* YOUR ASSIGNMENT
Output the first line below and each one after it, exactly, up to and including the line holding "Task: Toggle Reading view with the book icon". Pictures should not be copied.

* Pixel coordinate grounding data

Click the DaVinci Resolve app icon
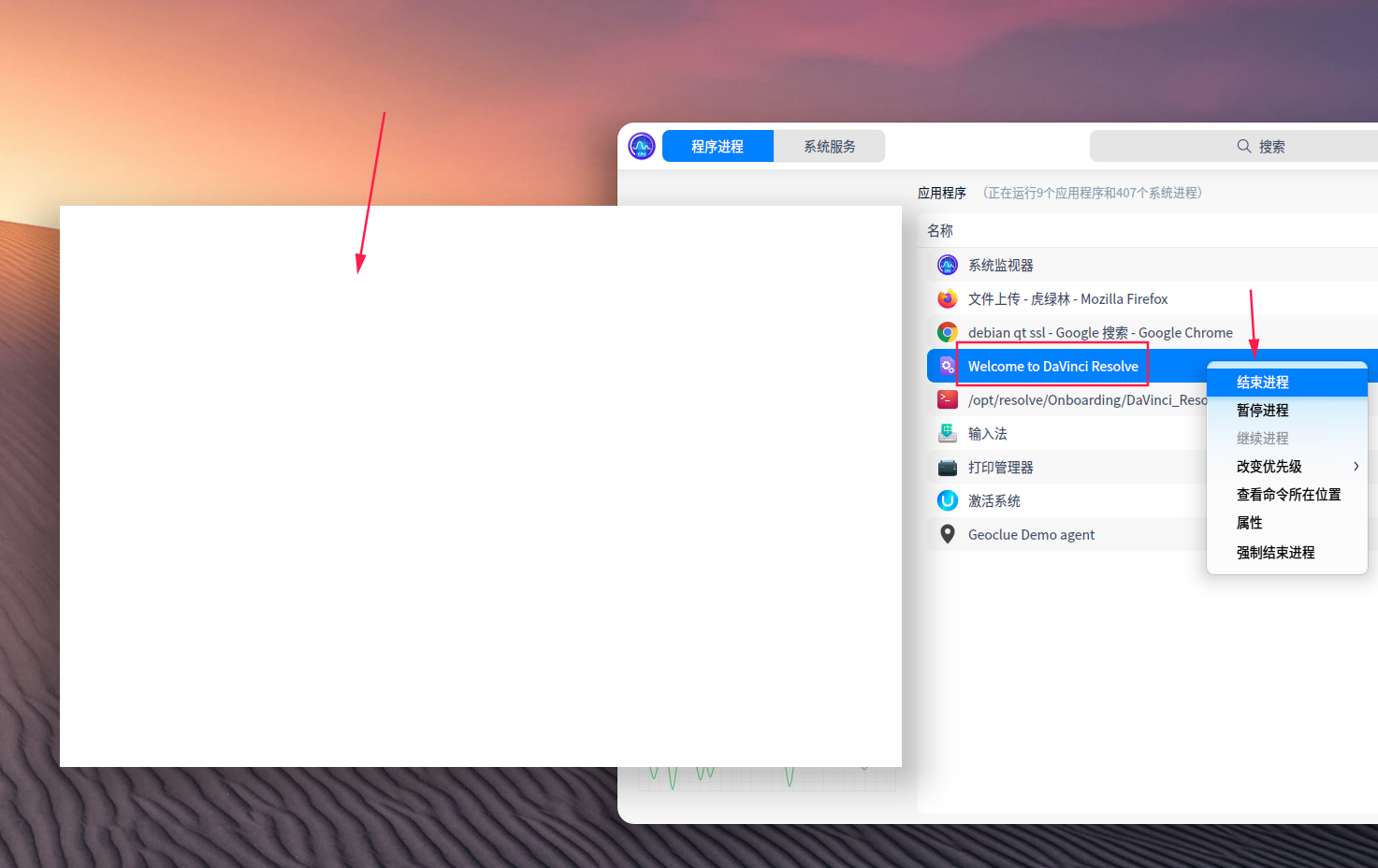 click(x=947, y=366)
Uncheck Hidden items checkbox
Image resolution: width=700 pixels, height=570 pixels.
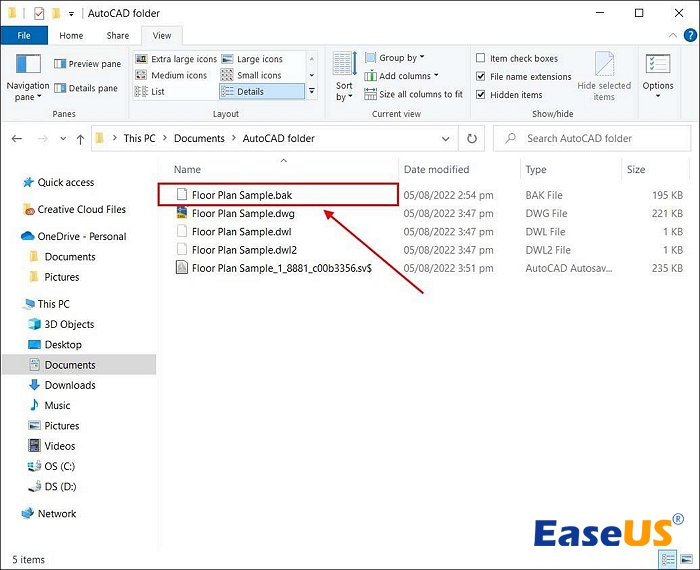click(x=481, y=95)
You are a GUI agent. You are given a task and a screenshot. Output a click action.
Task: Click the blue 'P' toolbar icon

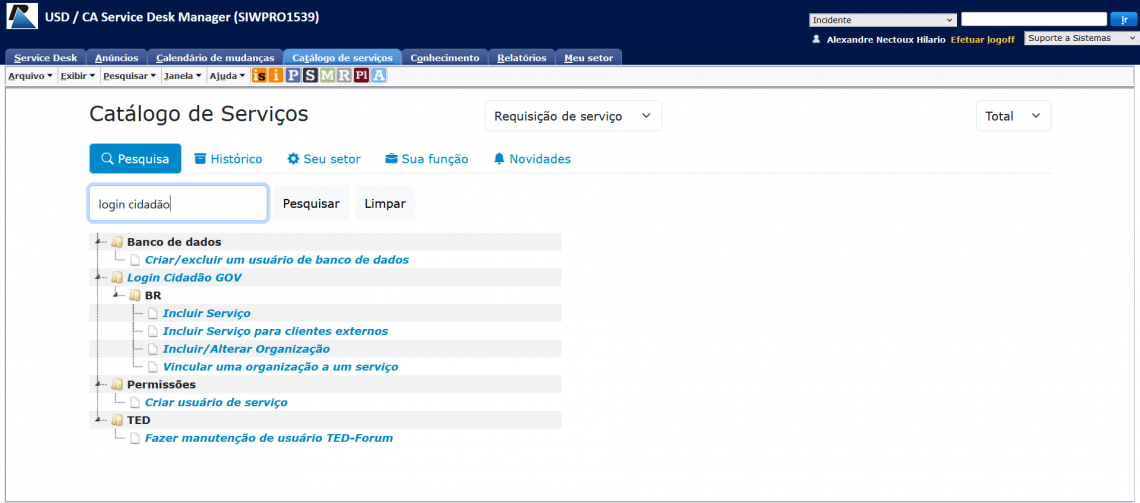pyautogui.click(x=293, y=75)
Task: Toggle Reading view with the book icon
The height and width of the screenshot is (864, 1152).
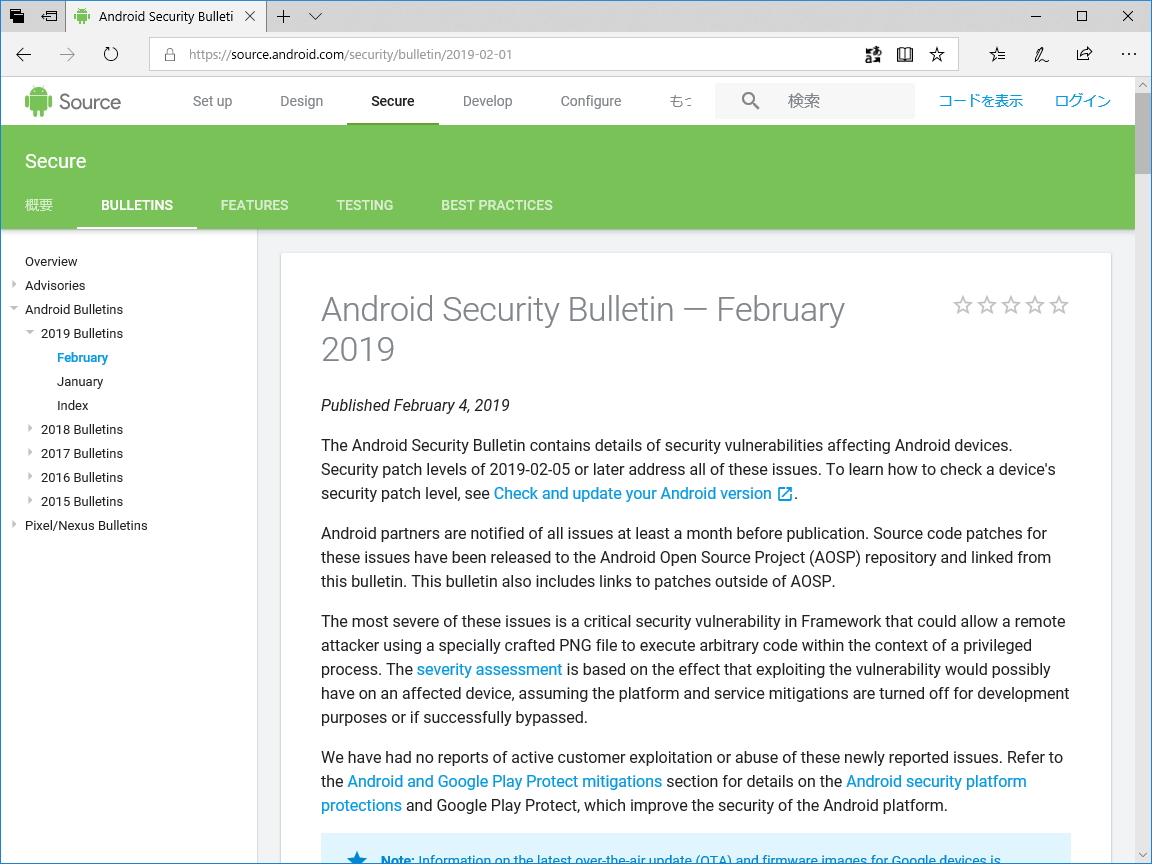Action: coord(905,54)
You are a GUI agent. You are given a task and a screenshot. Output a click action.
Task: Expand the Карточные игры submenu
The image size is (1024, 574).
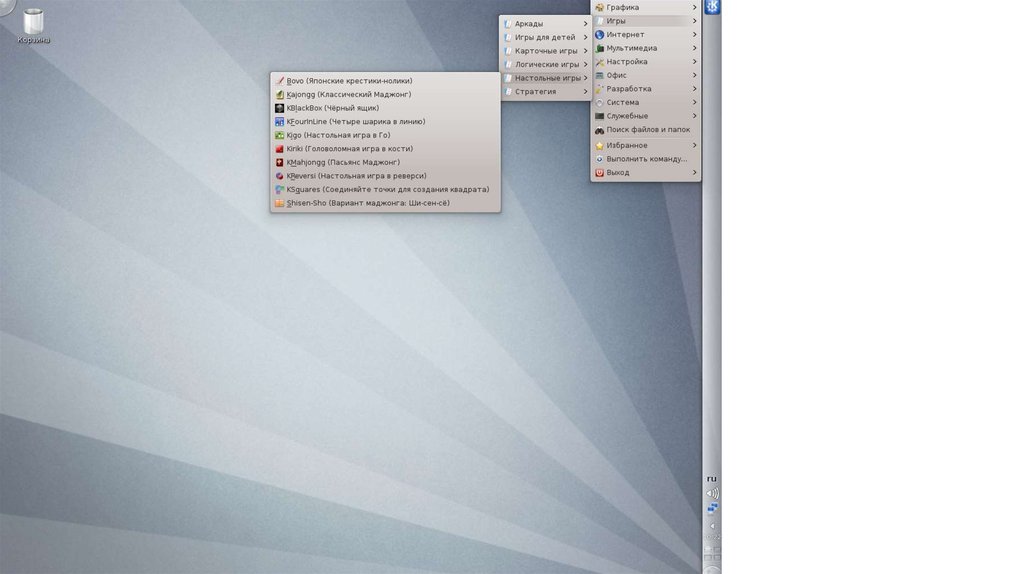click(545, 51)
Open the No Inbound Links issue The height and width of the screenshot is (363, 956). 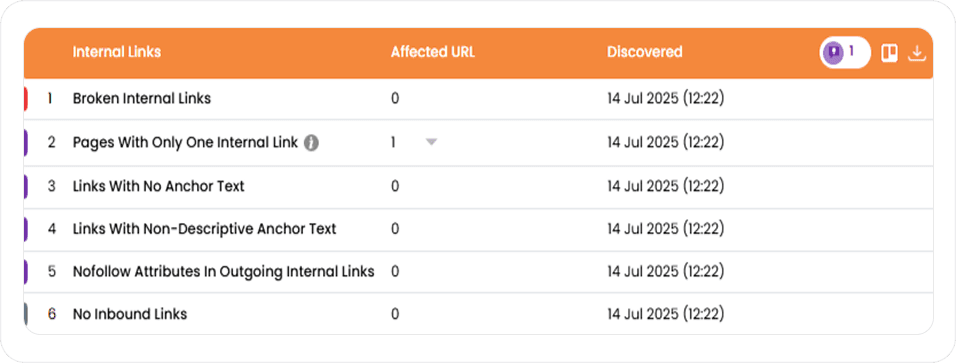coord(130,314)
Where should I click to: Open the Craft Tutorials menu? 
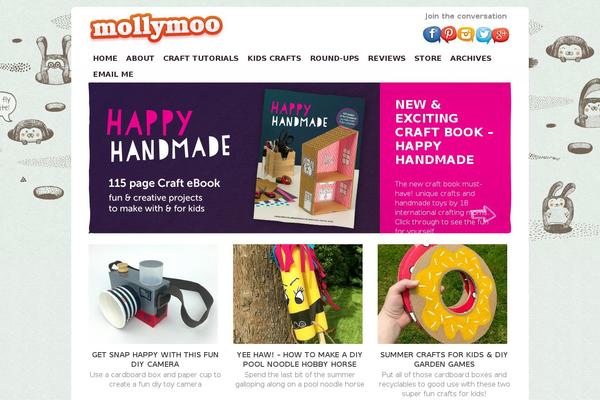coord(201,58)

* RESULT OF THE TASK
Click the DaVinci Resolve app icon
 click(x=947, y=366)
Uncheck Hidden items checkbox
Image resolution: width=700 pixels, height=570 pixels.
click(x=481, y=95)
You are a GUI agent. You are given a task and a screenshot. Output a click action.
Task: Click the blue 'P' toolbar icon

pyautogui.click(x=293, y=75)
Task: Toggle Reading view with the book icon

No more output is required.